El Hombre Ardiente rio de nuevo. La mujer era muda para los hombres normales, pero para sus cortocircuitados sentidos le resultaba claro lo que decía.

—Escúchenla. Está chillando. Rogando. No quiere morir. No quiere que le hagan daño. Escúchenla:

—Fue Olivia Presteign la que dio la orden. Olivia Presteign. No yo. No me hagan daño. Olivia Presteign.

—Nos está diciendo quién dio la orden. ¿No pueden oírla? Escuchen con sus ojos. Dice Olivia.

¿¡QUÉ!? ¿¡QUÉ!? ¿¡QUÉ!?

¿¡QUÉ!? ¿¡QUÉ!? ¿¡QUÉ!?

¿¡QUÉ!? ¿¡QUÉ!? ¿¡QUÉ!?

El brillo cuadriculado de la pregunta de Foyle fue demasiado para él. El Hombre Ardiente tradujo la agonía de la Skoptsy de nuevo:

—Dice Olivia. Olivia Presteign. Olivia Presteign. Olivia Presteign.

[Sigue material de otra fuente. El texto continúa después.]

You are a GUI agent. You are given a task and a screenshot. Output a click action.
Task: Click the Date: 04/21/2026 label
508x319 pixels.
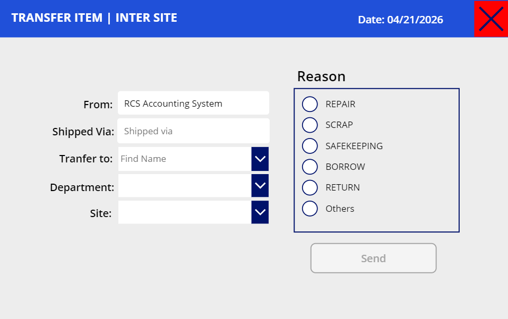click(x=400, y=20)
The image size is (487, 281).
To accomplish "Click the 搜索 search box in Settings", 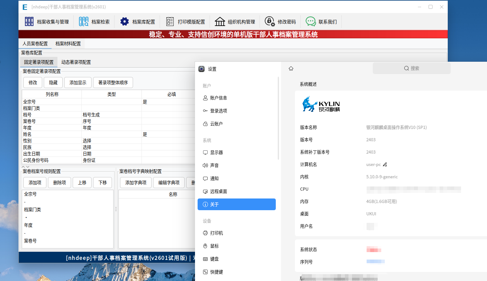I will (x=411, y=68).
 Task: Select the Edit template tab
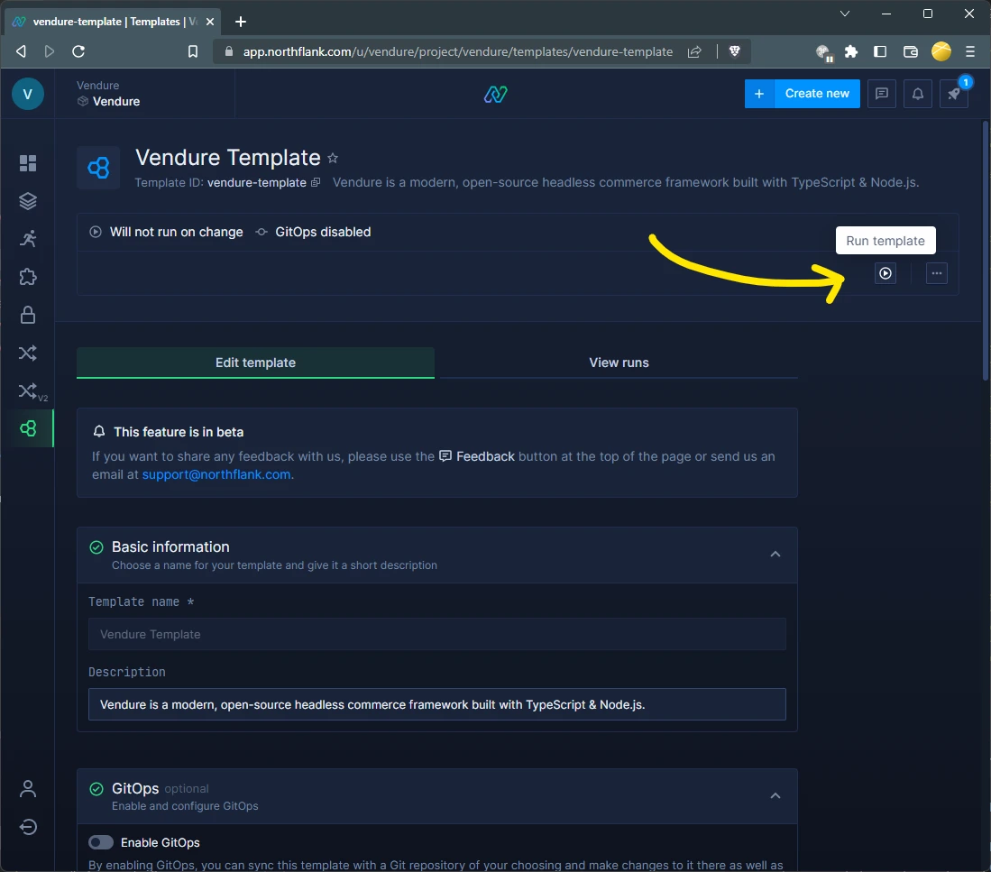(x=255, y=363)
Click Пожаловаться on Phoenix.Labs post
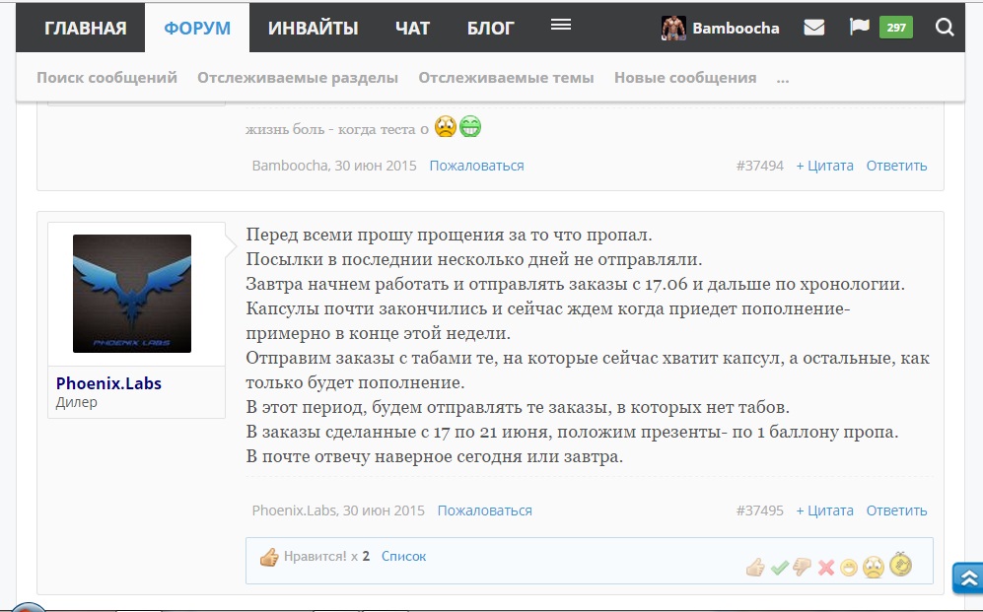Image resolution: width=983 pixels, height=612 pixels. point(484,510)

Jaunteó. Cayó de regreso al pozo bajo el Viejo Saint Pat y, repentinamente, su confusión y su desesperación le dijeron que estaba muerto. Esto era el fin de Gully Foyle. Esto era la eternidad, y el infierno existía en realidad. Lo que había visto era el pasado desentrañándose frente a sus sentidos en el instante final de la muerte. Lo que estaba sufriendo tendría que soportarlo hasta el fin de los tiempos. Estaba muerto. Sabía que estaba muerto.

Rehusó inclinarse ante la eternidad.

Se zambulló de nuevo en lo desconocido.

El Hombre Ardiente jaunteó.

Estaba en el centelleante centro de una nevada nube de estrellas.